Earlier today, I heard some radio station playing the Beatles’ Sgt Pepper and its opening lines “It was twenty years ago today…”
I used to half-heartedly keep a diary on my computer. On a whim, I looked up what happened twenty years ago today… I have changed the names of other people and their locations…
Saturday 22nd June 2002 – Edinburgh
Shirley is trying to give up heroin. Her father is trying to give up chocolate.
In the evening, Shirley and I stayed up until 03.00am talking. She told me God gave her help immediately on three occasions she asked for help. She has a water container from which she swigs regularly during the day. I had presumed it contained water; in fact it contains Blue Star cider.
When she lived in Manchester, addicted to heroin, she was mugged by a tall black man and and a small white girl she knew. Without warning, the man kicked her in the chest. She went down on the ground and both started kicking her. She had been mugged five times before so she used her hands and arms to protect a pocket with only £2 in it. They stole that £2 but left her handbag and the other pockets in her jacket untouched – that was where she really kept her money.

(Image by Randy Laybourne via UnSplash)
Then I went back another year in my diary…
Friday 22nd June 2001 – Cambridge/Borehamwood/Clacton-on-Sea
I had lunch with a friend in Cambridge. It was her 16th wedding anniversary and I think she was feeling a little down.
She told me her son (aged 13) is still being bullied at school. The other week, someone pushed him into a bush. Her daughter (aged 11) says she has decided she is going to marry a rich man, take over her mother’s house, have children early, then her mother can look after them while she goes out and has fun.
“Good luck finding a rich man,” my friend told her daughter.
“You managed,” she told my friend.
“I didn’t know he was going to be rich,” my friend replied. “I thought we were soul mates.”
After lunch, I drove back home to Borehamwood.
As soon as I got through the front door, my mobile rang – It was the matron at my father’s nursing home. My mother and aunt (my father’s sister) had walked in to see him and found him lying back with his mouth open, apparently not breathing (and, as I later found out, his false teeth dropped down from his upper gum) with a spoon in his hand and a bowl of jelly in front of him.
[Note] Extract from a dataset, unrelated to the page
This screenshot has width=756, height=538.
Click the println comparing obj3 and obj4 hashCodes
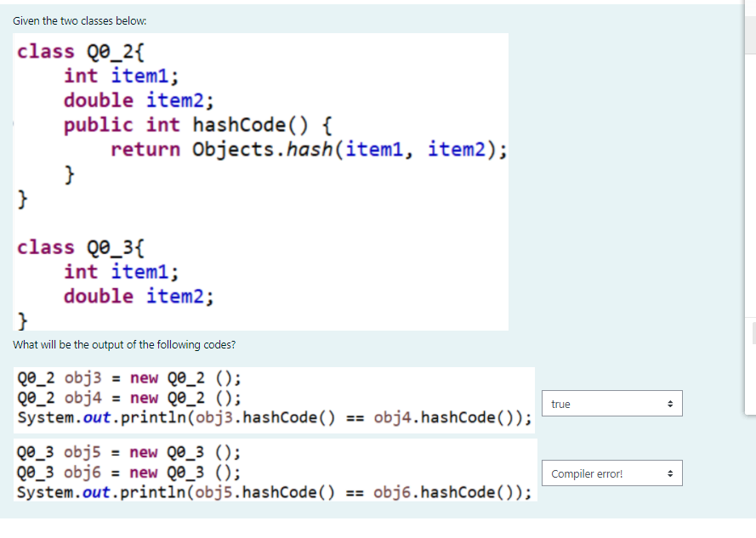pyautogui.click(x=272, y=416)
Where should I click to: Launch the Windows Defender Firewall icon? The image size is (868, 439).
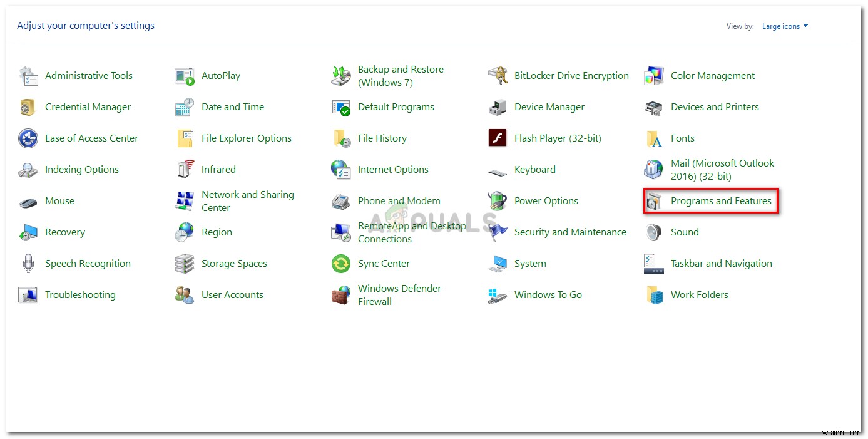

My aunt, a former nurse, found he had no pulse.
The nursing home matron was up in the room within about a minute and found he had a strong pulse but, by this time, both my mother and aunt were in tears.
I drove out to Essex from Borehamwood in the early Friday evening rush hour – it took about 2 hours 45 mins instead of the normal 90 minutes – to find my father looking dramatically thinner, I thought: bonier than he had been when I saw him yesterday afternoon. I got there around 1830 by which time my mother and aunt were dry-eyed but still twitchily upset. I drove them back to their homes around 1900 – my mother broke down in my arms – and then I went back to the nursing home where my father was asleep. When I had left, I had told my father:
“I’ll be about half an hour.”
“You’ll be back – and the boatman?” he asked me.
“The boatman?”
“The boatman.”
“Probably.”
When I got back and he was awake, I asked him if he felt hot.
“I really don’t know,” he replied.
My father’s wedding ring was found on the floor below his bed this morning. Because he had lost so much weight, it had slipped off his finger.